BEGIN Source extract
Monday, August 11, 2008

A new job

I start a new job in two weeks. Had the interview on Friday morning and by noon they'd sent me an email offer. Then two hours waiting for the boss to return from lunch so I could give my notice.

Substantially more money, half the distance to drive each day and, icing on the cake, they do flextime; I can, if I want, arrange my hours to have every second Friday off. I want!

On top of that they didn't bat an eyelid when I told them, during the initial phone screening, that I needed time off (39 days hence) to go to Australia. They won't pay me during the two weeks I'm gone but I'd hardly expect them to given that I'll be disappearing a month into the new job. The upside of that is that I'll still have 3 weeks leave at the end of the first year.
END Source extract
* **Written instruction A**:
For each statement, say yes or no to whether it agrees with the blog post about the new job, and quote the words of the post that decide it. (i) The job offer came by email by noon on the day of the interview. (ii) The new employer will pay the writer during the two weeks in Australia. (iii) The new job means driving twice as far each day.
* **Written instruction B**:
Copy out the part of the blog post about the new job between "On top of that" and "the first year.", inclusive.
The entries further down have no connection to the blog post about the new job.
BEGIN Supplied material
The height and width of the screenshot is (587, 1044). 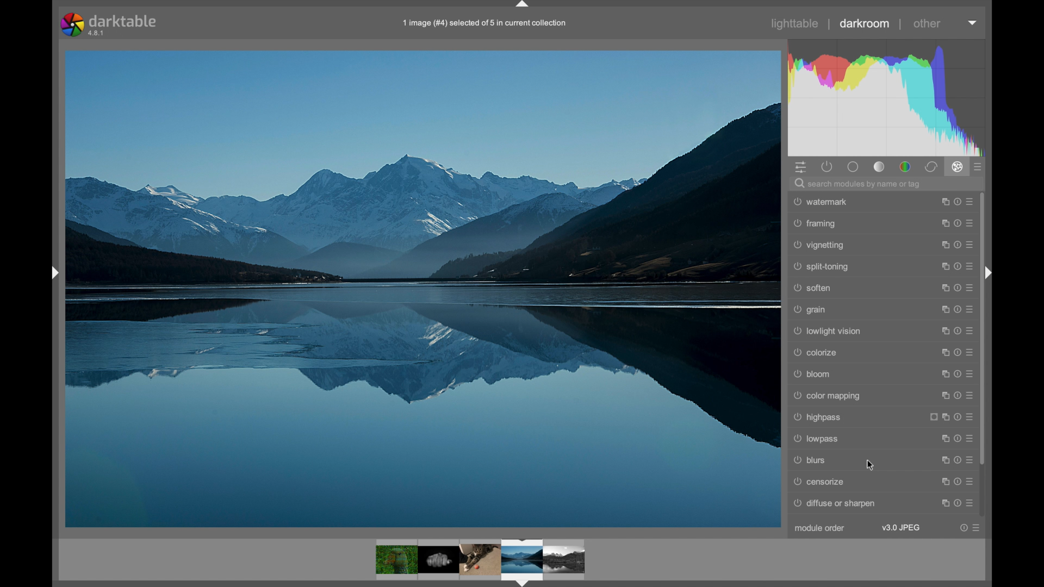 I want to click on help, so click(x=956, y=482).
END Supplied material
BEGIN Supplied material
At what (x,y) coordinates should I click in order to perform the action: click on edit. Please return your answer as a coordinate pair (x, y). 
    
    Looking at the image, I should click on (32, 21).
END Supplied material
* **Exercise response A**:
(i) Yes: "by noon they'd sent me an email offer"
(ii) No: "They won't pay me during the two weeks I'm gone"
(iii) No: "half the distance to drive each day"

* **Exercise response B**:
On top of that they didn't bat an eyelid when I told them, during the initial phone screening, that I needed time off (39 days hence) to go to Australia. They won't pay me during the two weeks I'm gone but I'd hardly expect them to given that I'll be disappearing a month into the new job. The upside of that is that I'll still have 3 weeks leave at the end of the first year.